We have seen a huge shift in the reason our students train in the past year or so. Initially, most of our students were training to get in the best shape of their life or to compete in mixed martial arts or jiujitsu. Recently, the main reason folks have been coming to us is self-defense. Protecting one’s self and loved ones seem to have topped the charts when it comes to motivation to start martial arts training.
It seems fitting since martial arts were initially developed to help individuals maximize leverage and the opponent's aggression against them to be able to fend off an attack.
Here are a few things to help you be prepared in case of an attack. The most important factor in self-defense or defensive tactics regardless of our client, whether military, law enforcement, civilians, or security contractors, is situational awareness. Being aware of your surroundings and potential threats gives you the most time to formulate a response and an avoidance strategy. In law enforcement, this is referred to as the “reactionary gap.” Simply the sooner you assess and recognize a threat, the more time you have to react. The greater the reactionary gap the more options you have. Avoid daily distractions while in public. Don’t have your head buried in your smartphone reading text messages and emails while walking down the street.
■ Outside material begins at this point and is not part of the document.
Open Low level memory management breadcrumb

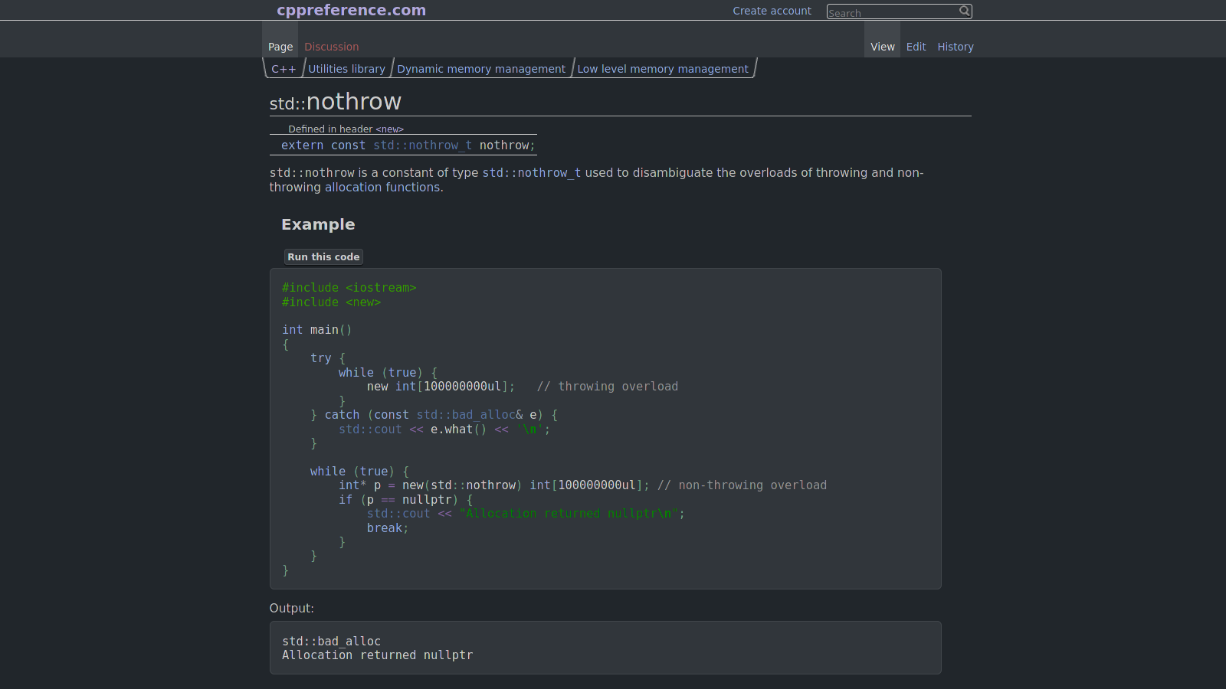[662, 68]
We’ve all heard the old adage “prevention is better than the cure,” avoiding a situation where there is a higher probability of conflict is the way to go. You have the right (at least in the United States) to walk wherever you want, whenever you want. However, there are places and times that a wise person will avoid. There is always a risk of serious injury or worst in a situation that requires you to utilize a self-defense skillset. It’s simply not worth arguing with a person who has enjoyed too many adult beverages or walking down a dark and unfamiliar ally late at night.
There are sometimes situations that you simply cannot predict an attack and you may have no choice but to stand your ground and defend a loved one or yourself. When that time comes, it is important to have rehearsed and trained as much as possible. Your defensive actions must be muscle memory.
Under extreme stress, even the most highly trained individuals experience loss of fine motor skills as well as a reduction in cognitive function. Your self-defense skill set will only become muscle memory with hundreds if not thousands of correct repetitions. That is why I recommend everyone train at a reputable and established martial arts school that has produced documented results in self-defense encounters.
Force multipliers. I’m often asked, what is the best self-defense tool? The answer is simple, its whatever “tool” you are competent with. There is no need to carry a firearm, a knife, a Kubotan, or pepper (OC) spray if you have not put in countless hours of training on that tool. Just as with empty-hand self-defense, your proficiency with a force multiplier must be engraved in your muscle memory. Otherwise, there is a high probability you will be disarmed of your tool and it may likely be used against you. Luckily, in most States, you can find great training. Be sure not to stop at a CPL class, although that is a great start, the training required to be proficient at firearms is rigorous. Not to mention the moral and legal ramifications of the use of deadly force.
Before you got out and purchase training or tools be sure to check your local laws as they may vary greatly from one jurisdiction to the next.